WHAT YOU ARE ASKED TO DO =
Recast the material as a numbered list, from the line containing "The image size is (1024, 768)." through the last line of the material, omitting blank lines.

# # #

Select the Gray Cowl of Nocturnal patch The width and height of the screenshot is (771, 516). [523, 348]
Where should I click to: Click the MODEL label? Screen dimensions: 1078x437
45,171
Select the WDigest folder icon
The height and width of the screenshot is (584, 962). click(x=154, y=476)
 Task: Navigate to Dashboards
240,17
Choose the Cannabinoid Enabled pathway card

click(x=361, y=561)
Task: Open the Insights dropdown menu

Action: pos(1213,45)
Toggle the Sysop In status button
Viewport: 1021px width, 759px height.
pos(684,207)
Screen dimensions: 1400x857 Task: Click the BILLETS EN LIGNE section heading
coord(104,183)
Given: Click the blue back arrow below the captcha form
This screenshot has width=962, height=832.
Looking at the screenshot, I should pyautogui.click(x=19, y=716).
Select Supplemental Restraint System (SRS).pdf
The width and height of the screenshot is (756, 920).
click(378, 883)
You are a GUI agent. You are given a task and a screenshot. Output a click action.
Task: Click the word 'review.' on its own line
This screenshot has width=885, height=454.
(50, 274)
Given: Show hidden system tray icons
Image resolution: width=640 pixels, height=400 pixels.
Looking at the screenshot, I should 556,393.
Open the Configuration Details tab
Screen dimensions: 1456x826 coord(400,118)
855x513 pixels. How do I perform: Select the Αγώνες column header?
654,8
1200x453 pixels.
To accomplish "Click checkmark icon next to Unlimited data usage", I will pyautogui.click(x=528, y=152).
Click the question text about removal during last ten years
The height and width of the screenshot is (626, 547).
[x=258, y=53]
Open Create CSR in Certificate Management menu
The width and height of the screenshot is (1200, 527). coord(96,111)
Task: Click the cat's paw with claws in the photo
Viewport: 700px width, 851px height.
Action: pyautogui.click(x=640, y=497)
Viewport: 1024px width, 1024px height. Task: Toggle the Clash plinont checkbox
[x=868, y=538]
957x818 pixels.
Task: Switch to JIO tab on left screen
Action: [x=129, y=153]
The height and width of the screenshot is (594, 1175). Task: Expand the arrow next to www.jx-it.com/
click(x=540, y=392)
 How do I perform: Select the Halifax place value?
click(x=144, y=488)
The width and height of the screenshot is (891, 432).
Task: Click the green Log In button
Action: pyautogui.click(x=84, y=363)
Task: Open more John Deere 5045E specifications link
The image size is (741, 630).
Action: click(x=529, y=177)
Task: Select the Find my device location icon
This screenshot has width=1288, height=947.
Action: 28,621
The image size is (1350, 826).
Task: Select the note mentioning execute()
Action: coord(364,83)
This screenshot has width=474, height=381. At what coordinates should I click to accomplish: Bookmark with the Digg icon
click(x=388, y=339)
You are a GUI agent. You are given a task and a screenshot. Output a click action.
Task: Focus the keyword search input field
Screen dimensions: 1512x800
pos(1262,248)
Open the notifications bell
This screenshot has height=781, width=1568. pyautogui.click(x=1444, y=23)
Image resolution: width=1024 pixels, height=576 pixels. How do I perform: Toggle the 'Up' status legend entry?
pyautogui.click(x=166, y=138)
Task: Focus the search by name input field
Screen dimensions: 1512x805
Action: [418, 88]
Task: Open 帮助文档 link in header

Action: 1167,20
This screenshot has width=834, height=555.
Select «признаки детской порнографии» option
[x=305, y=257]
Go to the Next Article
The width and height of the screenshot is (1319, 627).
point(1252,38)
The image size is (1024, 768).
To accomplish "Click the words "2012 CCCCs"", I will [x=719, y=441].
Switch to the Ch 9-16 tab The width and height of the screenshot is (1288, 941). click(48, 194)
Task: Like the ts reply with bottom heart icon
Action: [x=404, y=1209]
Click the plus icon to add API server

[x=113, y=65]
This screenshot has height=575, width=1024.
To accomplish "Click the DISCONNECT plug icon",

# # #

SOLUTION FOR THIS PROBLEM =
1. The image size is (1024, 768).
2. To accomplish "Click the words "2012 CCCCs"", I will [x=719, y=441].
3. Switch to the Ch 9-16 tab The width and height of the screenshot is (1288, 941). click(48, 194)
4. Task: Like the ts reply with bottom heart icon
5. Action: [x=404, y=1209]
6. Click the plus icon to add API server
7. [x=113, y=65]
8. This screenshot has height=575, width=1024.
9. To accomplish "Click the DISCONNECT plug icon",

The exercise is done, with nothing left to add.